··· RECORDS TO PROCESS

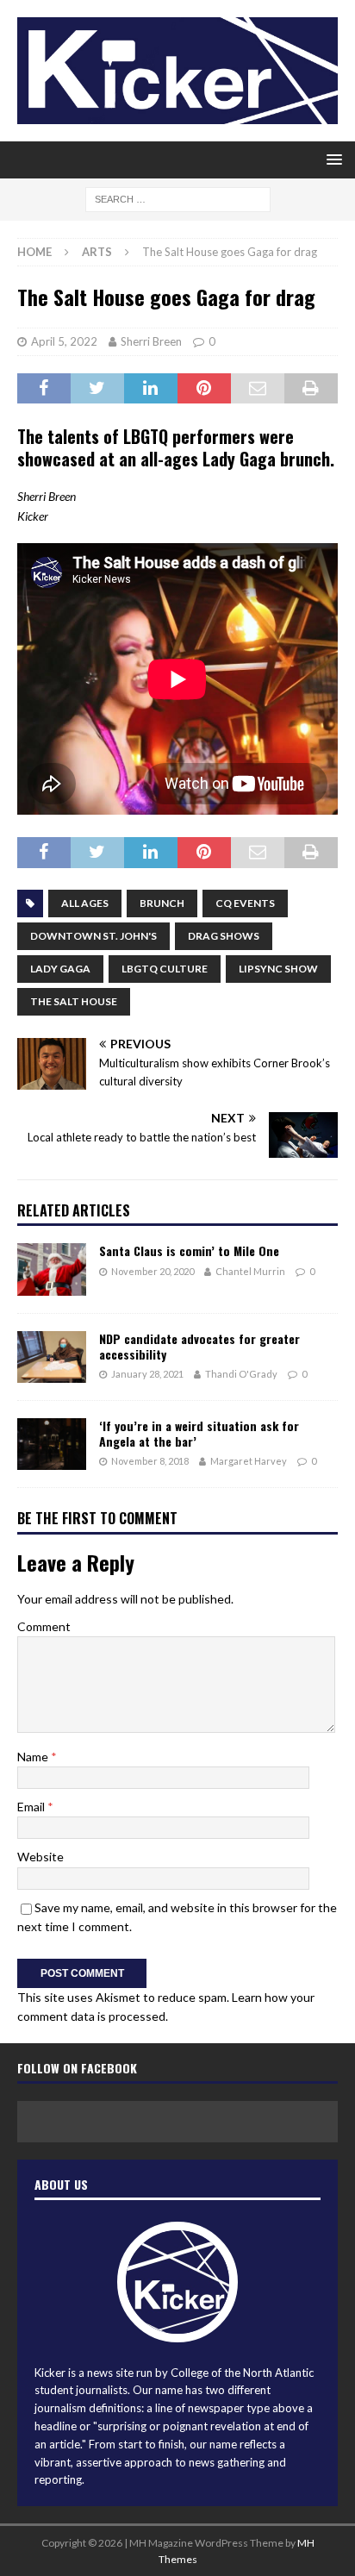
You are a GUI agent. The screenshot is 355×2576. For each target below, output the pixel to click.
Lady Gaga (60, 968)
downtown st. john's (93, 935)
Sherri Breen (151, 341)
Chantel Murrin (250, 1271)
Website (40, 1856)
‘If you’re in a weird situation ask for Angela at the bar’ (199, 1433)
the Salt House (73, 1001)
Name (34, 1756)
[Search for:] (178, 198)
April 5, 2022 (64, 341)
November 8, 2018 (150, 1460)
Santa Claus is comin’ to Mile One (189, 1250)
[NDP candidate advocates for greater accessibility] (51, 1357)
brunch (162, 903)
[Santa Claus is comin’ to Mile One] (51, 1269)
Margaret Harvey (248, 1460)
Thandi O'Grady (241, 1373)
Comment (44, 1626)
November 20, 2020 (152, 1271)
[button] (331, 159)
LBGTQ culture (164, 968)
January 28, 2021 (147, 1373)
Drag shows (223, 935)
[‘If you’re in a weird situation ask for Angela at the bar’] (51, 1444)
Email (32, 1806)
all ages (85, 903)
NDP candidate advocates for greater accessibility (199, 1346)
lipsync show (278, 968)
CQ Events (245, 903)
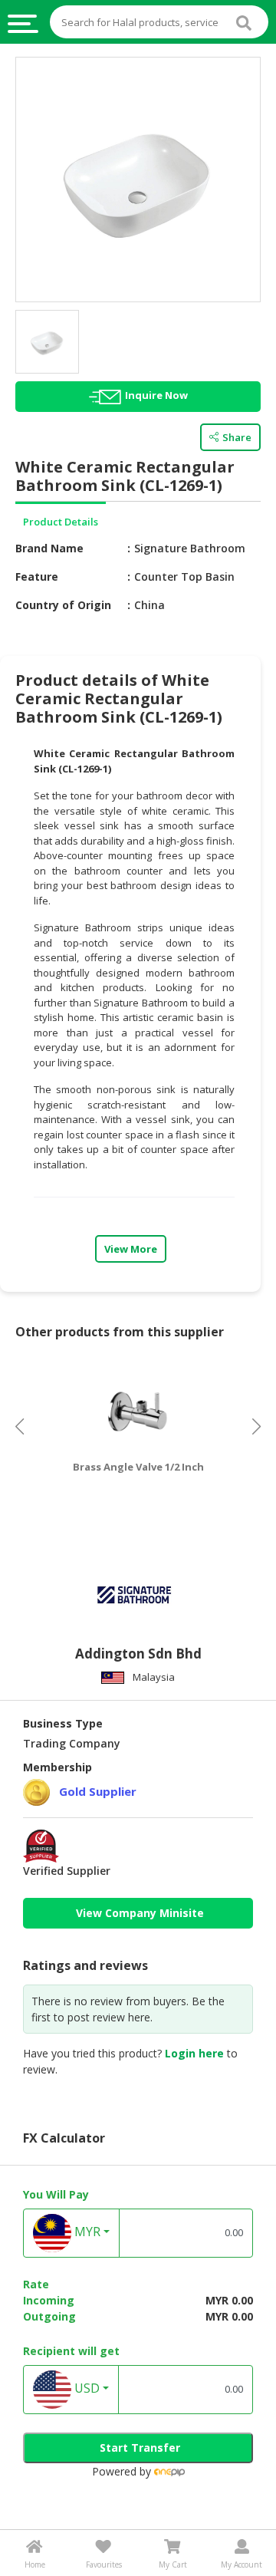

······

[PROBLEM TO WORK ON]
From the first line of the records through the line with "April 5, 2022 (64, 341)", reproduce each line exactly and leave the pictures out.

[TASK SOLUTION]
You are a GUI agent. The screenshot is 355×2576. For each target below, output the pixel to click.
Lady Gaga (60, 968)
downtown st. john's (93, 935)
Sherri Breen (151, 341)
Chantel Murrin (250, 1271)
Website (40, 1856)
‘If you’re in a weird situation ask for Angela at the bar’ (199, 1433)
the Salt House (73, 1001)
Name (34, 1756)
[Search for:] (178, 198)
April 5, 2022 (64, 341)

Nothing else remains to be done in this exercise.